DIRECTIVE:
Gather every line of the items below that contains the string "title", matching case exactly.
───── MATERIAL FOR THIS TASK
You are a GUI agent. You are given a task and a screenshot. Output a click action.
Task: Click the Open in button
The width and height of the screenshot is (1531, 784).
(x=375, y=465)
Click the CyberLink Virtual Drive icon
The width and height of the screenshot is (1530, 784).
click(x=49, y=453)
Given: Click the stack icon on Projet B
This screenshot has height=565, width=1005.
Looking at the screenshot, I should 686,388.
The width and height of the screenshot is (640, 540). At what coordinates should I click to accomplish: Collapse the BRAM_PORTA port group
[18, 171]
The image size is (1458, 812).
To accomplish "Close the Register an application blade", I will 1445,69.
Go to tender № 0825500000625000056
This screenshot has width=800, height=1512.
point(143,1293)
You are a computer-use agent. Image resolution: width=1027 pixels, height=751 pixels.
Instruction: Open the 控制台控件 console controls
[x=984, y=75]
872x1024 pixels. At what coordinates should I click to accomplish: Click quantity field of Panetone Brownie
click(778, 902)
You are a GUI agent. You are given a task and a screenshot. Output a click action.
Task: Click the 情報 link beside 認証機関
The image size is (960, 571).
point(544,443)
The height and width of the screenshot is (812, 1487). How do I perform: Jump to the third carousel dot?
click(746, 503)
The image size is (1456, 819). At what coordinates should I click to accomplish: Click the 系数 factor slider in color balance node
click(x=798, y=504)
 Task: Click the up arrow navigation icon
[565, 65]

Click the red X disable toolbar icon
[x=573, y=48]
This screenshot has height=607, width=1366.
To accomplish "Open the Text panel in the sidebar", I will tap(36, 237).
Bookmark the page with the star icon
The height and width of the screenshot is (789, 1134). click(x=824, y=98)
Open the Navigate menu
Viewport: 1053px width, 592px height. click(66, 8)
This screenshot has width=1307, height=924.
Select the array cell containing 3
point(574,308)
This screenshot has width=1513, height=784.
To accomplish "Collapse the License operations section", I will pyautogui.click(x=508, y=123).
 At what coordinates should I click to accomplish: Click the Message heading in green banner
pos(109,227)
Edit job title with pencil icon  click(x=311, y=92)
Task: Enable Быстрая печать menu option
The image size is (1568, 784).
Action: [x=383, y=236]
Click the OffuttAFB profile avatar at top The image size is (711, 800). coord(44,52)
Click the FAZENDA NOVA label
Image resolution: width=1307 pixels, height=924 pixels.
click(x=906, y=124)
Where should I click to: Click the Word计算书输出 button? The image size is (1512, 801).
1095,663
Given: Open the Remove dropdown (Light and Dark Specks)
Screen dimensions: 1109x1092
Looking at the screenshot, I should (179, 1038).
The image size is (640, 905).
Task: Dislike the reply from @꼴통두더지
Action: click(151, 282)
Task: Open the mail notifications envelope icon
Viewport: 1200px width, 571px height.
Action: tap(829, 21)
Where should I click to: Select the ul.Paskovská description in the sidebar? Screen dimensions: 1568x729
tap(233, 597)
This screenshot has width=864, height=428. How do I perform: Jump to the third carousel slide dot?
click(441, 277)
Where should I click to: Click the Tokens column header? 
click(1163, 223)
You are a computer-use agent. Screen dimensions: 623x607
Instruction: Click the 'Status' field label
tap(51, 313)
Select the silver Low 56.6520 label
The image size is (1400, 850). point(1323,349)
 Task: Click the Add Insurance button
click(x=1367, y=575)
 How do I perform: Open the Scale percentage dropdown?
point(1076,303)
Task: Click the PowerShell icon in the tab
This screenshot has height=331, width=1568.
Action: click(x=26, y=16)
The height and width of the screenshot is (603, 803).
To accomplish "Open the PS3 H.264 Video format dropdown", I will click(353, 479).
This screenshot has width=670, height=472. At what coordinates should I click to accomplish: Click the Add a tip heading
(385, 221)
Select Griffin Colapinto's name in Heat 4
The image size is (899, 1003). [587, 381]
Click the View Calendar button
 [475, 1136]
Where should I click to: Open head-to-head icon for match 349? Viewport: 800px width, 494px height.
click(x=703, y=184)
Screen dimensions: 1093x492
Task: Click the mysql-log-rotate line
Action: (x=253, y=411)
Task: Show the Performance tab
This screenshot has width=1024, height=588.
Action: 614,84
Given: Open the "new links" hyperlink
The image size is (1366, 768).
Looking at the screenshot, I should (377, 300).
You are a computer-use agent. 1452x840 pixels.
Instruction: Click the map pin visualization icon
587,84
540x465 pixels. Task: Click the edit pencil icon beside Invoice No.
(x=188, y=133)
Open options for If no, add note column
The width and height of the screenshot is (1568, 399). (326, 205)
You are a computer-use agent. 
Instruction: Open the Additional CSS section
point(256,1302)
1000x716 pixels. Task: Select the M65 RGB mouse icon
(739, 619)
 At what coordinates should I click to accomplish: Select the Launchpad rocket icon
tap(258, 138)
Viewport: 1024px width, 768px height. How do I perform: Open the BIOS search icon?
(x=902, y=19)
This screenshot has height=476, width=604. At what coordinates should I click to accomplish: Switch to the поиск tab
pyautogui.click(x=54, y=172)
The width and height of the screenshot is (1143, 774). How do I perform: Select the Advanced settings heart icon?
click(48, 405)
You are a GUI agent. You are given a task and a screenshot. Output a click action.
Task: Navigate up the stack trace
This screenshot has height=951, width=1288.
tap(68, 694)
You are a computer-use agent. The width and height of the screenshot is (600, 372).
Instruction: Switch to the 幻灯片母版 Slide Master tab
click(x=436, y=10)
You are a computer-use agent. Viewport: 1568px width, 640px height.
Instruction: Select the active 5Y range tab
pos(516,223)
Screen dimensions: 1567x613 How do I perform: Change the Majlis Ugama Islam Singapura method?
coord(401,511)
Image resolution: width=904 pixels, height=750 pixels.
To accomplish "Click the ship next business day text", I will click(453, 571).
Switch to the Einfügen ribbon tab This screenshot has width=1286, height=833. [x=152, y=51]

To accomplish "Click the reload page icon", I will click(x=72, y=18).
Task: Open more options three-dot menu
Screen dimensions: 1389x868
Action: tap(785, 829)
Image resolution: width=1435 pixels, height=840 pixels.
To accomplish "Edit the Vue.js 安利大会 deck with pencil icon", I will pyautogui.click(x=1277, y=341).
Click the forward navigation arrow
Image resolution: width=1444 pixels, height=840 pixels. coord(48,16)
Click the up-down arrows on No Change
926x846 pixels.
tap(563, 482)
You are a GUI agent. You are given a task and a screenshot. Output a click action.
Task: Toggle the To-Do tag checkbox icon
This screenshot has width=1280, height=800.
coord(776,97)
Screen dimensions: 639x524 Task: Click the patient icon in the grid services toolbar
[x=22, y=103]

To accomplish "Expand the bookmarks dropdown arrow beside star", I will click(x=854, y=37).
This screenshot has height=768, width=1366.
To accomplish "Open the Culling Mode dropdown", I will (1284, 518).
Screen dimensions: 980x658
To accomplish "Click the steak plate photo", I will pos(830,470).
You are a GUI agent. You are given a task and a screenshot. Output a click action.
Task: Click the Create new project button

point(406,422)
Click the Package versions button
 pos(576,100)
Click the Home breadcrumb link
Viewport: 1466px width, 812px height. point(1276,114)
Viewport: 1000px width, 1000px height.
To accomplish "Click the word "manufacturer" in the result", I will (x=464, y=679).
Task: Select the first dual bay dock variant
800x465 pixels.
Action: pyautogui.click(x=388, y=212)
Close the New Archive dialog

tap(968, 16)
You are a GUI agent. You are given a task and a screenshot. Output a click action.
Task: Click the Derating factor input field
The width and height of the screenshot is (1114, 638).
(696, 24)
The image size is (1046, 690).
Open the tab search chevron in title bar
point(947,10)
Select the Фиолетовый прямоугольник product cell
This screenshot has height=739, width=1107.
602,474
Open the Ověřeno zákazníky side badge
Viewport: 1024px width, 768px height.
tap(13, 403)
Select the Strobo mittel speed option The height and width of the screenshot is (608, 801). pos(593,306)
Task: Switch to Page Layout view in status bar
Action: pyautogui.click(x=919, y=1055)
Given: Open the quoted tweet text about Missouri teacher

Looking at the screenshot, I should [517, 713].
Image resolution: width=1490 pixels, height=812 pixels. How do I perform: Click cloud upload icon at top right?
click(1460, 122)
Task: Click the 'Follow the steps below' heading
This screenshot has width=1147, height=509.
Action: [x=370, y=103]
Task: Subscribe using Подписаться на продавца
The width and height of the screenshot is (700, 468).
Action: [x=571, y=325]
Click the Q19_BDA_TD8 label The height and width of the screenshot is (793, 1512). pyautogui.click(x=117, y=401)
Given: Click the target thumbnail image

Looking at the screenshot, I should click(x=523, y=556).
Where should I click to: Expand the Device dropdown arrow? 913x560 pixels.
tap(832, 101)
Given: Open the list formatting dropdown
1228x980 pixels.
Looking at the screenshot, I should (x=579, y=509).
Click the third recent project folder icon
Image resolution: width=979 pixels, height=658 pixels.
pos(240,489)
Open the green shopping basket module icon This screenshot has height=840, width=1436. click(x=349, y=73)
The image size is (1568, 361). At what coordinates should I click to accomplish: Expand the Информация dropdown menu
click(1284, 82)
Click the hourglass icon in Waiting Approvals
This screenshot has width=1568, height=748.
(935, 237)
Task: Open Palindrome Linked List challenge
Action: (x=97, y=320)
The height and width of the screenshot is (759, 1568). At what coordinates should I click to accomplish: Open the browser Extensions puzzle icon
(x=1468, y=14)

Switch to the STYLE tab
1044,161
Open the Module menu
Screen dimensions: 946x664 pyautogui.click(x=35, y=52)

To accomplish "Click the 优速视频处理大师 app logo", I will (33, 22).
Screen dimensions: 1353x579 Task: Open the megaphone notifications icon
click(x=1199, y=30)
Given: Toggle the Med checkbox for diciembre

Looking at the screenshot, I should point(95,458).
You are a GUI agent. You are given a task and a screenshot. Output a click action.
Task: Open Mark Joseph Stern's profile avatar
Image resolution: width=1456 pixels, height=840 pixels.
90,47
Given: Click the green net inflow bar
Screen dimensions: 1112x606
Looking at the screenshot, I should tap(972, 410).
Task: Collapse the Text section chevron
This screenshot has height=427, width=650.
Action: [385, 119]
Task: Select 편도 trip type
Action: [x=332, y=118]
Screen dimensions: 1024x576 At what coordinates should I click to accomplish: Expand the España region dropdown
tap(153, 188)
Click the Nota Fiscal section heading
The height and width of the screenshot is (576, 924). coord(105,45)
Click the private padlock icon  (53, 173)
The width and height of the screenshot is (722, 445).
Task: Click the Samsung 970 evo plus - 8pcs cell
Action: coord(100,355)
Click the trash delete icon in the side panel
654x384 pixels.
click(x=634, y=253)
──────────
SOLVED PROBLEM:
Edit job title with pencil icon  click(x=311, y=92)
Open the tab search chevron in title bar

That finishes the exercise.